“What in God’s name are the humanities,” Lewis Lapham asked in a commencement address he delivered at St. John’s College in 2003, “and why are they of any use to us here in the bright blue, technological wonder of the twenty-first century?” His answer—the humanities are not luxuries akin to “the country club membership or the house in Palm Beach” but liberating necessities—harmonizes with the answers proposed by the three guests on this special, two-part episode of The World in Time, which commemorates the anniversary of the Quarterly’s revival. Today’s three guests are all scholars—“card-carrying, old-school metaphysical humanists”—who have dared to do what Lewis Lapham did nearly two decades ago: launch a nonprofit that brings the humanities and the arts into the American agora, the public square.

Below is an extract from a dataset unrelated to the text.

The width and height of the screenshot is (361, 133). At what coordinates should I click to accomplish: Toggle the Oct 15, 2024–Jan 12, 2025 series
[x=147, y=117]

Zena Hitz, tutor at St. John’s College, is the founder of the Catherine Project, a nonprofit that, through online seminars and reading groups, makes the study of “the great books” available for free to all. She is joined by two returning guests: Justin Smith-Ruiu, professor of philosophy at the Université Paris Cité, editor of the Substack magazine The Hinternet, and founder of the Hinternet Foundation, which seeks to “steward humanism into a machine-driven future”; and D. Graham Burnett, Professor of the History of Science at Princeton University. A member of the Lapham’s Quarterly editorial board, Burnett is also the co-founder and director of the Strother School of Radical Attention, which offers to the general public courses and workshops that “deepen our shared understanding of attention’s relation to human flourishing.”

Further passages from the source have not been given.